Strinivasa "Strini" Moodley was born on 29 October 1946 in Durban, Natal (now KwaZulu-Natal). He was the eldest child of Joyce Margaret and Narainsamy Moodley, a teacher and later Director of the Durban Indian Child Welfare Association. Moodley matriculated from Sastri College, Durban, in 1964. He then enrolled at the University College for Indians, Salisbury Island, Durban, where he did a B.A. degree, majoring in English and Speech and Drama.
The banning of the African National Congress (ANC) and Pan Africanist Congress (PAC) after the Sharpeville Massacre had an impact on Moodley. He felt that student needed to show how much the whole scenario touched them by writing a satire titled Black on White. Its success led to it being performed in several places around Natal and eventually drew pioneers of Black Consciousness like Steve Biko. Biko and Moodley subsequently became good friends.
Despite the fact that Moodley was not active in student politics, he felt that the College's affiliation to the National Union of South African Students (NUSAS) was wrong. His political ideologies were brought about by incidents that he witnessed, such the protest march by the residents of Cato Manor against forced removals. His association with Steve Biko and Aubrey Mokoape, the founding fathers of Black Consciousness, further enhanced his ideologies. An incident, which happened at a student party, was reason enough for the authorities to expel him from the University. However, it was a known fact that the interview he gave to a Durban Sunday newspaper, in which he condemned the University as being run, like a high school was the main issue. This was also in light of the Black on White, which the authorities disapproved of but could not do anything to stop as it had gained enormous interest from the public.
Having been expelled from university, Moodley found a job at a printing firm, however, he did not last long as he was fired after he answered back to the White secretary of the firm, who treated him in an arrogant and inhumane manner. During the formation of South African Student Organisation (SASO), Moodley was accepted as one of the members, but held no formal position, as he was not a student at the time. He was also trying to establish the Theatre Council of Natal (TEACON), however his assistance to Steve Biko in publishing SASO newsletters and other publications took up much of his time.

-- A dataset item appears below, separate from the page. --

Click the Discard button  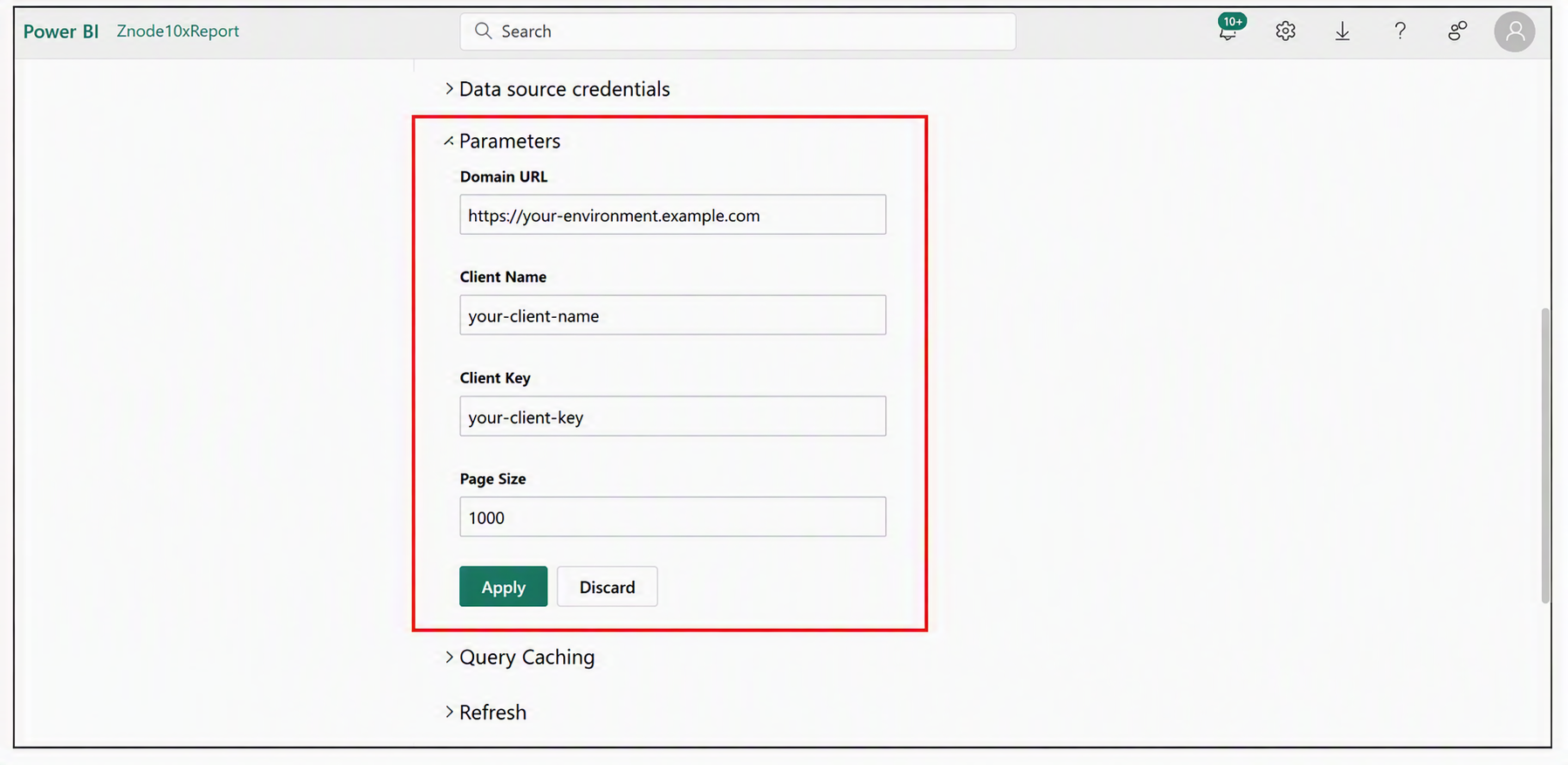pyautogui.click(x=608, y=587)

In 1970, he became a regional organiser of the Trade Union Council of South Africa (TUCSA). He held the position for few months and quit in protest against what he labelled as lack of embracing by Coloureds and Indians against blacks, which was in a sense promoting racialism. Two years later at a SASO conference, he was elected to be Publications Director for a year, and still held his editorial position until his banning in March of that year. Moodley worked together with Biko and Ben Khoapa in establishing research resources organisations within the Black community, sponsored by the South African Council of Churches (SACC) and the Christian Institute (CI). Following Onkgopotse Tiro 's expulsion from Turfloop, Moodley participated in strikes around the country, at times addressing meetings. The Durban strikes of 1973 saw Moodley banned under the Suppression of Communism Act and exiled to Durban. The following year he was sentenced to seven days' imprisonment suspended for three years for contravening his banning orders. In spite of his banning he continued to offer assistance to SASO and the Black People's Convention (BPC). On 10 October 1974 he was arrested and detained in Pretoria Central Prison. He was later convicted under the Terrorism Act and was sentenced to six years imprisonment, which he served in Robben Island. Moodley was in the same cell block as Nelson Mandela. The two later developed a friendship and they learned from one another.

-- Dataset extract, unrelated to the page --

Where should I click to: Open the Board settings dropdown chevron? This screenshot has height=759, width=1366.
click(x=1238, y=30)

Moodley was released from prison in 1981and became a member of the Azanian People's Organisation (AZAPO). Soon after his release he did a freelancing job on the Graphic, a Durban weekly and was later appointed the editor. He later quit his job for political reasons and joined the Natal Witness in Pietermaritzburg. He also served as a member of the National Executive Committee of the Media Workers Association of South Africa (MWASA).
Moodley covered the release of Nelson Mandela from prison and was overcome with emotions having witnessed the courage and the character of the man called “Madiba”, while in Robben Island. However, he later become skeptical of Mandela in 1995, when Mandela arrived at the Rugby World Cup finals in 1995, wearing the springbok jersey number 6. Moodley thought Mandela was trying to embrace Whites at the expense of Blacks, who needed him most. But soon realised that Mandela was interested in nation building.
Moodley died on 27 April 2006, the day South Africa was celebrating 12 years of freedom. He is survived by his wife Asha and four children.